We mentioned briefly in our previous post that there was a last-minute schedule change which afforded us one extra day in Istanbul (well spent, might I add). What had happened was … While in Bali preparing to depart for Istanbul the next day, I got two emails: One in Turkish that I could not decipher; and another in English alerting me there was an update to our flight from Istanbul, Turkey to Dubrovnik, Croatia, planned to depart at 7pm on April 1st. We were now scheduled to leave at 6am on April 2nd. I panicked:
What are we going to do? We can’t fly out the next day! And a flight that early? It’s going to be awful getting up and out by 3 in the morning! Plus, once we do land, it’ll be hours before we’ll be able to check in and drop off our bags!
Fast forward through some flight research, email exchanges, and a few deep breaths later, we were still flying out the next day, April 2nd, but at our previously planned flight time, departing at 7pm. We added an extra night on the back-end of our Istanbul hotel reservation, and all is right in the world (save for double-paying hotel stays on April 1st). So our Croatia itinerary now reads like this:
- Tues April 2nd | Fly from Istanbul to Dubrovnik, land at 9pm
- Thurs April 4th | 4-hour Bus from Dubrovnik to Split
- Sat April 6th | 6-hour Train from Split to Zagreb
- Sun April 7th | Train from Zagreb to Budapest, leaves at 4pm
We’ve moved around about every 4 days for most of the trip thus far, affording us ample time to get comfortably settled while not feeling like we were constantly on the move. This was going to be a big change. But luckily, while our three Croatian destinations were beautiful and interesting, this was still ample time to see and do almost everything.
Dubrovnik, the Pearl of the Adriatic
Okay, let’s get this one out of the way: The Old City of Dubrovnik is a UNESCO World Heritage site: “Situated along the Dalmation coast, Dubrovnik became an important Mediterranean sea power from the 13th century onwards. [After being] severely damaged by an earthquake in 1667 … and again more recently by armed conflict in the 1990s … it managed to preserve its beautiful Gothic, Renaissance and Baroque churches, monasteries, palaces and fountains … and is the focus of a major restoration programme co-ordinated by UNESCO.” Now exhale.
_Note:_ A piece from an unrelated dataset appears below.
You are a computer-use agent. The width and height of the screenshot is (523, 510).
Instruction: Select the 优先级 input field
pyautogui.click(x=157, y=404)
We landed at the airport in Dubrovnik, got through immigration rather quickly, and exited baggage claim. The usual kiosks – information, currency exchange, taxi services, mobile SIM cards – were closed, as it was later on at night. No SIM card meant no phone signal, so we took one of the taxi drivers up on his offer, and got in. The 20-minute taxi ride cost us $40 – we were definitely not in Southeast Asia anymore (The transfer we hired from Hoi An to Hue was a 3-hour trip and cost $60).
The walking directions to our studio apartment had seemed daunting, especially as it was dark out and late at night: Once you are at the Pile Gate entrance to Old Town, take the stairs between Nautika restaurant and the information kiosk. Take the steps down and veer to the right, and continue to walk straight down for about 20 m passing the small church and small beach. You will find House Pile on your right, number 16. Our office doors are adorned with two small olive trees.
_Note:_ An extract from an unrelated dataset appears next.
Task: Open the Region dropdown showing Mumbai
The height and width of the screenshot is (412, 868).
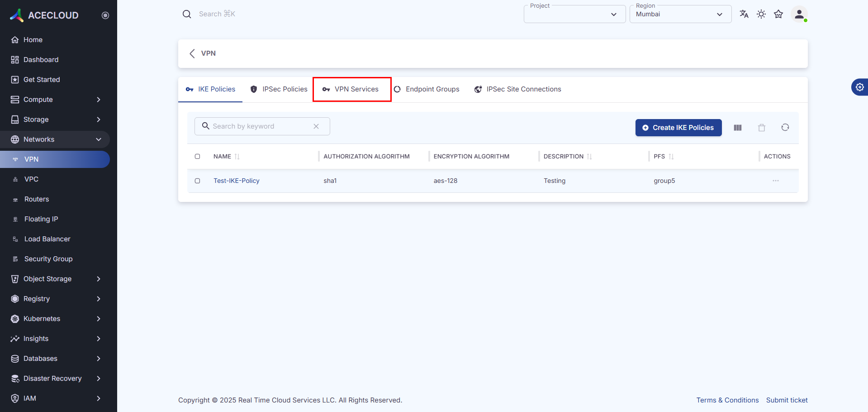Action: pyautogui.click(x=680, y=14)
In reality, it could not have been easier to find. The steps were obvious and brief, you could only turn right, and our host was waiting for us in the doorway. She gave us a very brief tour of our room (it was late, she was tired and wanting to go home, I don’t blame her) and handed over the keys. Isabel called it a night, while I went out for a little evening stroll. A few steps opposite the stairway brought me this magical view, which we could also see from our apartment window (the only one in the building with the sea view):
We were directly outside Pile Gate, one of the four main entrances to the city walls. I walked around for a bit taking photos and videos of the high castle walls, unable to believe where I was standing. I passed closed-for-the-night souvenir shops and tour booking offices all touting Game of Thrones merchandise and signage. I’ve actually never watched the show (Sorry!) so this mattered less to me than it would most of the global population, but apparently this is the filming location for the King’s Landing … whatever that means. Anyway, I was really excited to come back the next day to explore, even more so when I was able to pick up a SIM card at a newsstand. A functioning phone with maps! I was now able to rest easy that night.
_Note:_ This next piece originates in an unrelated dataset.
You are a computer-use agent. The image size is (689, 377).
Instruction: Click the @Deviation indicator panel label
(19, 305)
In the morning, we picked up a pair of DubrovnikCard passes, giving us discounted entry to much of the city’s main attractions. As we started walking in, it was great seeing the look on Isabel’s face that I must have worn the night before, as she got her first glimpse of how we were going to spend our day. We ate breakfast at a restaurant sitting outside overlooking the main courtyard. Sadly, the realization sunk in that our Turkish breakfast spreads were behind us.
We popped in to a couple of small museums (included in our pass!), and wandered around the city walls. We happened upon a harbour, and marveled at the views. Then we stumbled upon a Salvador Dalí exhibit, one of Isabel’s favorite artists. It ended up being a very moving display of his lesser known watercolor works. There were three main collections: the first room depicting biblical images, then a focus on horses – his favorite animal, and finally a series he did for a publishing house illustrating chapters for Alice in Wonderland. Take my word for it that as someone who has never found himself to be “moved” by art, I was really taken aback by his work.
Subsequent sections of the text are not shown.